Diecisiete

El doctor Jack Dienphong hizo un último repaso visual a su laboratorio, deteniéndose en las mesas de metal, las campanas, las cajas de guantes, los microscopios (normales y de electrones), los microtomos y los valoradores. No era bonito pero estaba organizado y resultaba funcional. Dienphong era el jefe de la división de ciencias forenses del FBI de la calle Congress, y sentía una gran curiosidad por conocer (al fin) a ese agente especial Pendergast, de quien tanto había oído hablar.

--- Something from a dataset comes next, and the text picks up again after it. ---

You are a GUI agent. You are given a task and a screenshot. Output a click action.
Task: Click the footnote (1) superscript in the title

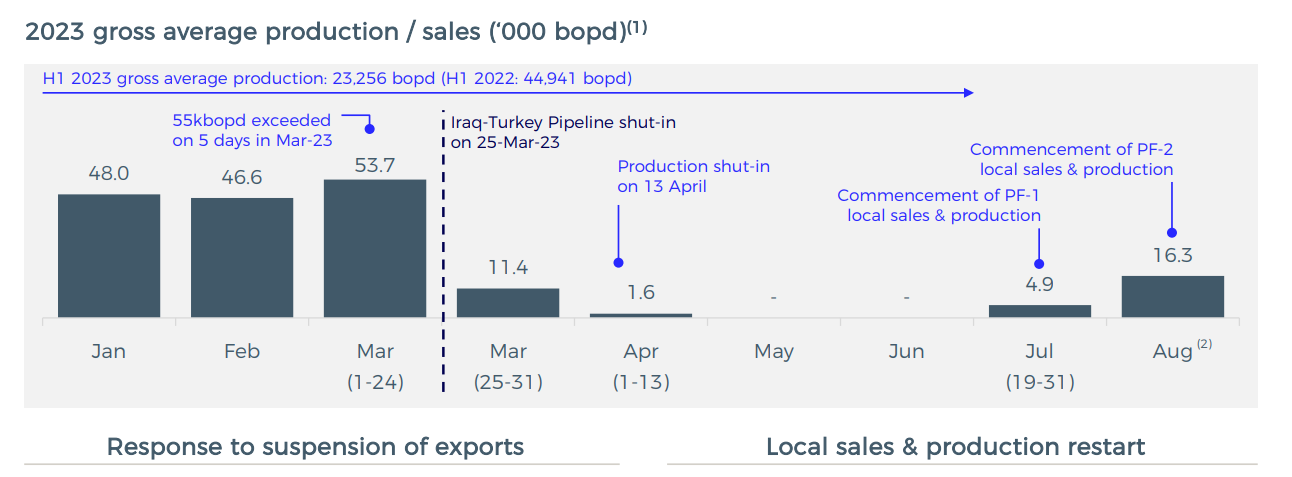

Se miró la mano, donde tenía una tarjeta con anotaciones. Quería darles un último repaso, aunque se las supiera casi de memoria. La tarjeta le servía, más que nada, para sentirse seguro. Experimentó una punzada de aprensión. No le gustaban los datos que estaba a punto de dar. Confiaba en que el famoso agente (famoso en un sentido negativo, para algunos) lo entendiera. A juicio de Dienphong, el máximo error que podía cometerse en química forense era interpretar abusivamente los resultados. Ese error, repetido cierto número de veces, era un modo seguro de enviar a la cárcel a un inocente, el gran miedo de Dienphong, que no estaba dispuesto a forzar los resultados para nadie. Ni siquiera para alguien de la talla de Pendergast.

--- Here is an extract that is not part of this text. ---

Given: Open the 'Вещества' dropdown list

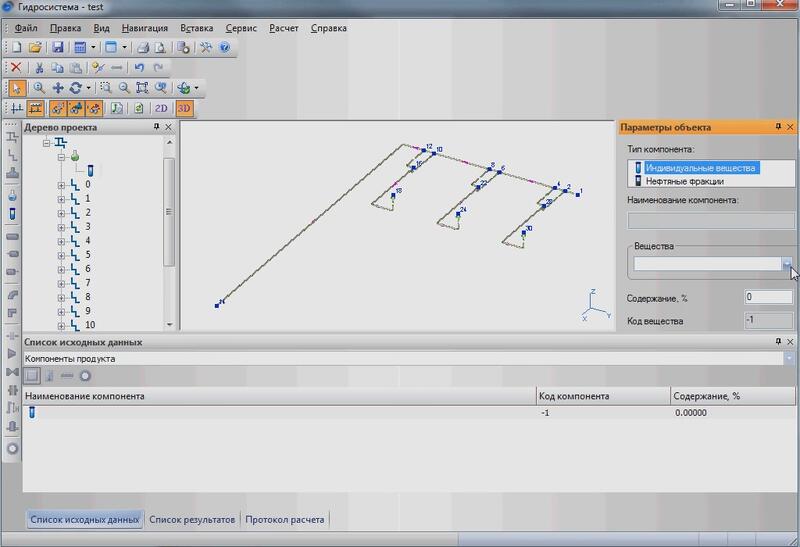Looking at the screenshot, I should [x=787, y=264].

Oyó movimiento en la puerta y consultó su reloj. Puntualidad casi al segundo. Se confirmaba una de las características más comentadas del agente. Poco después se abrió la puerta y entró un hombre alto y delgado con traje negro, seguido por el agente especial Carlton (jefe de la delegación del distrito sur) y un grupo silencioso de agentes y ayudantes de menor rango. Se palpaba un ambiente de entusiasmo, el de los grandes casos; porque solo un gran caso, un caso importante, explicaba la presencia de alguien como Carlton en domingo. Todas las pruebas pertinentes habían sido enviadas al FBI por la policía local, para un análisis en profundidad. Ahora, juntar el puzzle era cosa de Dienphong, que seguía igual de nervioso.

Observó atentamente a Pendergast. Respondía a la descripción que hacían de él. Sus movimientos tenían la eficacia y la elegancia de los de un gato; su pelo era más blanco que rubio, y en su rostro sereno de patricio se movían sin descanso dos ojos grises que no pasaban nada por alto. A lo largo de su carrera, Dienphong había conocido a muchos agentes del FBI, pero Pendergast pertenecía a otra categoría.

Los ojos grises se concentraron en Dienphong. El agente se acercó con largos pasos.

–Doctor Dienphong… –dijo con el acento melifluo del más profundo sur.

–Encantado.

Dienphong estrechó una mano tibia y seca.

–Su artículo del Journal of Forensics sobre el índice de maduración de las larvas de moscarda en los cadáveres humanos me pareció muy ameno.

–Gracias.

A Dienphong no se le había ocurrido que su artículo pudiera calificarse de «ameno», pero, en fin, allá cada cual. Su ideal de amenidad eran los ensayos de Samuel Johnson.

–Ya está todo listo para la presentación –dijo, señalando dos hileras de sillas metálicas situadas delante de una pantalla–. Empezaremos por una breve presentación visual.

–Excelente.

Los agentes se sentaron entre los murmullos, toses y movimiento de sillas. El agente especial Carlton lo hizo en el centro de la primera fila. Sus gruesos muslos rebasaban los bordes del asiento.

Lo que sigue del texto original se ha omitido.